[Start of Data to process]
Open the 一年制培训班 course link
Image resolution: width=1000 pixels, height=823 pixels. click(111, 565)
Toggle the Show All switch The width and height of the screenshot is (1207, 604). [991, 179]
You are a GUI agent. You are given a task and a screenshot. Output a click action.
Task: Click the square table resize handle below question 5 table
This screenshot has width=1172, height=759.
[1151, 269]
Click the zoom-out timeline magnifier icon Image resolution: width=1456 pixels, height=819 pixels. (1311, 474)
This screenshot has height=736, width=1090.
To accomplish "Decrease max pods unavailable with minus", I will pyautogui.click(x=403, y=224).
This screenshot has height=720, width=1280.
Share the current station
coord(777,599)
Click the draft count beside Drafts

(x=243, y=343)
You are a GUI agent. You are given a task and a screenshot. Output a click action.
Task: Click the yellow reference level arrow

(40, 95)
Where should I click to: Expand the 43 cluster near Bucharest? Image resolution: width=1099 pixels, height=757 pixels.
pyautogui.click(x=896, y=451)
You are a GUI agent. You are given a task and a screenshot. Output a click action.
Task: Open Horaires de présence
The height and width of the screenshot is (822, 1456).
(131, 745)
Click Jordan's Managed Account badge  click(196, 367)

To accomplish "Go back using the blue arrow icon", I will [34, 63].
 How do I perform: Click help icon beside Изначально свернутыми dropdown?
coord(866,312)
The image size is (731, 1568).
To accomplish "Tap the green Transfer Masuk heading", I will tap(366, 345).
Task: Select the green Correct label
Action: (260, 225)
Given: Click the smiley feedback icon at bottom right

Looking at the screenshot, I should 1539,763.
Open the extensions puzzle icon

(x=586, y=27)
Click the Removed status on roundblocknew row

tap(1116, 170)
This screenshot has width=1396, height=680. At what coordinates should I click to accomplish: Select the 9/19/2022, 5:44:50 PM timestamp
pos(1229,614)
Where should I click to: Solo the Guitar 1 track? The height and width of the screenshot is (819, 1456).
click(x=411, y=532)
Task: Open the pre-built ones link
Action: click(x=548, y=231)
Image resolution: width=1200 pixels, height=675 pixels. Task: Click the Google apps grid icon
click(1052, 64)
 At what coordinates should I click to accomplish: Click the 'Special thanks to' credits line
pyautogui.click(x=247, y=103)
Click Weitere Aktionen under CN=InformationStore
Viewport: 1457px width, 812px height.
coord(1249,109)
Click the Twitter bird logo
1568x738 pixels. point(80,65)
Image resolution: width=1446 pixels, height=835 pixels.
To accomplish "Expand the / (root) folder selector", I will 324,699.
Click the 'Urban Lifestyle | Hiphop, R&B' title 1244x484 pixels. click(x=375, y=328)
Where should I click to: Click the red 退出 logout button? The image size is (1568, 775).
[End of Data to process]
_Given problem_: Present the lines of the listing as a Markdown table with the columns Row and Line, omitting blank lines. Begin at the line containing "Click the draft count beside Drafts" and end after the line containing "pyautogui.click(x=896, y=451)".

_Result below_:
| Row | Line |
|---|---|
| 1 | Click the draft count beside Drafts |
| 2 | (x=243, y=343) |
| 3 | You are a GUI agent. You are given a task and a screenshot. Output a click action. |
| 4 | Task: Click the yellow reference level arrow |
| 5 | (40, 95) |
| 6 | Where should I click to: Expand the 43 cluster near Bucharest? Image resolution: width=1099 pixels, height=757 pixels. |
| 7 | pyautogui.click(x=896, y=451) |